“For the present age illusion only is sacred, truth profane. The highest degree of illusion comes to be the highest degree of sacredness.” – Feuerbach, Preface to the second edition of The Essence of Christianity, 1848
One of the most salient questions for me in the current pandemic is why so many people have so willingly given up core freedoms and rights that took their forebears three millennia of cultural-political achievement and sacrifice to attain.
Except for a virtual $14.4 billion consumer election spectacle staged for television and social media in the US (the most expensive in US history) in which 14 million TV ads were run, all political life has essentially been shutdown in 2020. Indeed, authentic political expression is now illegal as epidemiology supersedes politics.

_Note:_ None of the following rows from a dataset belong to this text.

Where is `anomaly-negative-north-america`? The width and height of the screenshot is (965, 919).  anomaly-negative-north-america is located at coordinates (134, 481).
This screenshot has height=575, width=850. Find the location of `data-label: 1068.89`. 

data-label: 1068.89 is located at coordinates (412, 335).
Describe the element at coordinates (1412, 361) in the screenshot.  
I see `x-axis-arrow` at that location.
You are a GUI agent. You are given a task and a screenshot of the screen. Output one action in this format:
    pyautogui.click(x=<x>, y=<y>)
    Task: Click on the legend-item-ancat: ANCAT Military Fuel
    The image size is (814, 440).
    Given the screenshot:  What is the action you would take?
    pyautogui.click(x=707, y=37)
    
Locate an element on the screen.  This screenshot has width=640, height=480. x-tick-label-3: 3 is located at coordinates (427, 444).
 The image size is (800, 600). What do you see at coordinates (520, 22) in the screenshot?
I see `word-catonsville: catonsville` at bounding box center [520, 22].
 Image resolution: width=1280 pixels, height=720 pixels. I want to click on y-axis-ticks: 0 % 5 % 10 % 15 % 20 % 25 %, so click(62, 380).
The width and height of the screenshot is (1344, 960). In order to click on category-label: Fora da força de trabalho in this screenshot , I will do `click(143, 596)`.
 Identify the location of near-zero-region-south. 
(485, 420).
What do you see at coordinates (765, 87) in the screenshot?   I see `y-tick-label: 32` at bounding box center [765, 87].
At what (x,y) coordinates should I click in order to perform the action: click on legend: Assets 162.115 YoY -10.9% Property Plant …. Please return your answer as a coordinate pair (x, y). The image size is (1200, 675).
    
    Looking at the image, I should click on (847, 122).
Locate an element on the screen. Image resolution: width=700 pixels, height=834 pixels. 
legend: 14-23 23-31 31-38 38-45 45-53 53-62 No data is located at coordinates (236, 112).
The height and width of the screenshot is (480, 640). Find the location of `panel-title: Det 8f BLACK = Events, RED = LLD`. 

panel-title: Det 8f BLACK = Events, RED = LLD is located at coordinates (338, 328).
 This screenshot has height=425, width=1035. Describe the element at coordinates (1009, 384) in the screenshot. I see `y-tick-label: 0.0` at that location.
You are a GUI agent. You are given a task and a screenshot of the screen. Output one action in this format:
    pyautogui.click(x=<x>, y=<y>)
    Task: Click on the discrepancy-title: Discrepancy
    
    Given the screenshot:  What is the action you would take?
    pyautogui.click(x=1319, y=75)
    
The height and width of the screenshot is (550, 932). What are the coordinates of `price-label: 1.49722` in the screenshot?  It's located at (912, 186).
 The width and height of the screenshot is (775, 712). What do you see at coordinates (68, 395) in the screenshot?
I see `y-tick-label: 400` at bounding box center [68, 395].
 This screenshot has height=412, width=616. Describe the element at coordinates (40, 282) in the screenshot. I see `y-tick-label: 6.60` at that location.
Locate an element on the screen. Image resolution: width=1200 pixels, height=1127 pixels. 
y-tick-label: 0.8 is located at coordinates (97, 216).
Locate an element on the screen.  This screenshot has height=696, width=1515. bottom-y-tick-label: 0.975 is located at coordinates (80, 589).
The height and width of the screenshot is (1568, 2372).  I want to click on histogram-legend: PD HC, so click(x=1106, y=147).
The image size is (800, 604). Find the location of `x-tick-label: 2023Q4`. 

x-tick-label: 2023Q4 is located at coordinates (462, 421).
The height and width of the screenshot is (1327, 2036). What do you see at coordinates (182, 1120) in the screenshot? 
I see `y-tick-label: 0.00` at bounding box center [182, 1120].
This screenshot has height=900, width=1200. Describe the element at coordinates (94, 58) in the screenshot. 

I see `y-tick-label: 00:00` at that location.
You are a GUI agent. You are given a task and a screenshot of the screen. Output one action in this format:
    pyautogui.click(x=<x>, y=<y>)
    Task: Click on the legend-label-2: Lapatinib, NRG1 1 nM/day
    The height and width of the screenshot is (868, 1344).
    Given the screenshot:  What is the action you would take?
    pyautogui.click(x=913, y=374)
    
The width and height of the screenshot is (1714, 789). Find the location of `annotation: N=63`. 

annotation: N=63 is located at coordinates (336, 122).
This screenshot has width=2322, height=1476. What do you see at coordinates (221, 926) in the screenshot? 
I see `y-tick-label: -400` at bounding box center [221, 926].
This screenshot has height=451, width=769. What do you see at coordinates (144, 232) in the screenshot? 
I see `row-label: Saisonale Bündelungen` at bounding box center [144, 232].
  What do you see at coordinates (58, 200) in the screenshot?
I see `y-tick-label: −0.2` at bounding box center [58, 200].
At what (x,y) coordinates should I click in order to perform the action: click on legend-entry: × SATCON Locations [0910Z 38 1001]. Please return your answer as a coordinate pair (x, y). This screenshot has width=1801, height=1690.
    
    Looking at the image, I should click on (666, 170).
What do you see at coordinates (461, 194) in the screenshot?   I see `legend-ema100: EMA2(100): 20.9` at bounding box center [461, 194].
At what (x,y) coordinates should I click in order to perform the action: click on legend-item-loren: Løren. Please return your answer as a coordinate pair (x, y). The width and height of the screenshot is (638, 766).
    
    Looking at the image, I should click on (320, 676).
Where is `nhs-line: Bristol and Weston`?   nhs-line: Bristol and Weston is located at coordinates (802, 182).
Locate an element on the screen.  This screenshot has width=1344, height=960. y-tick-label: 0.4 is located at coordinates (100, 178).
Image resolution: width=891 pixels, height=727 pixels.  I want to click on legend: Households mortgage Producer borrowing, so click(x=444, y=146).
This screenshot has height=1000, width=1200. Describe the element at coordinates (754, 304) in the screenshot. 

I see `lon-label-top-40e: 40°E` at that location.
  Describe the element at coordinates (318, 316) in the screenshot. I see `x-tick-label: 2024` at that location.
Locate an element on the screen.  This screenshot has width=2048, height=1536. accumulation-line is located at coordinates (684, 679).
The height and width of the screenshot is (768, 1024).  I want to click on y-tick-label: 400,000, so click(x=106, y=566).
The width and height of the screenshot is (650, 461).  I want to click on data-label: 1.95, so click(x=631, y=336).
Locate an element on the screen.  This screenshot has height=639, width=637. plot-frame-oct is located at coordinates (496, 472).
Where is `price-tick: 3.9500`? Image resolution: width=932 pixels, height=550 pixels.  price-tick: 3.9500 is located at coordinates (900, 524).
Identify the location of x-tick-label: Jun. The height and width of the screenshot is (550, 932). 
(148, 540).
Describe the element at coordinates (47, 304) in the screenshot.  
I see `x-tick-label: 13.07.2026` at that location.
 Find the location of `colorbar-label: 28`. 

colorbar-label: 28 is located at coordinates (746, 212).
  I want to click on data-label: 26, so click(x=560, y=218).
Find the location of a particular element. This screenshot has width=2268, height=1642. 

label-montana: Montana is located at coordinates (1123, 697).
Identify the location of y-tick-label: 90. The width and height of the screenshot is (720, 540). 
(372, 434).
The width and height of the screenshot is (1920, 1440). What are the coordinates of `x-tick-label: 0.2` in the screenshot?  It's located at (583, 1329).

Italian philosopher Roberto Esposito observes that, “Politics has become medicalized. Giving doctors the task of political decision-making radically transforms the political arena, making deviance a pathological condition.” The historic passivity with which this new medicalized anti-politics regime has been accepted raises troubling life and death questions that go far beyond public health policy.
A central theme in the work of social psychologist and philosopher Erich Fromm was the conflict between what he believed was humanity’s inherent attachment to life (Eros) and the incessant attempts of a sick society to lure the individual into an embrace of death (Thanatos).
To paraphrase Fromm from The Sane Society, “In the past, the problem was that God is dead; in the present, the problem is that man is dead.”
Gender pronouns aside, is Fromm right? Is humanity losing its vital erotic attachment to life? A pervasive fear of death or obsession with morbidity such as in the current time does not equate to an active embrace of living. It is the opposite, especially when coupled with nearly complete political capitulation.
As I’m thinking and trying to contextualize the current global crisis and working on three different books for 2025 (see covers below), I’m in Oaxaca, México. I’ve been here for nearly a month and am spending Christmas with friends. Being in this historic city is a joy. Every day and every night, the streets are full of life. The state of Oaxaca has one of the lowest incidences of Covid in México.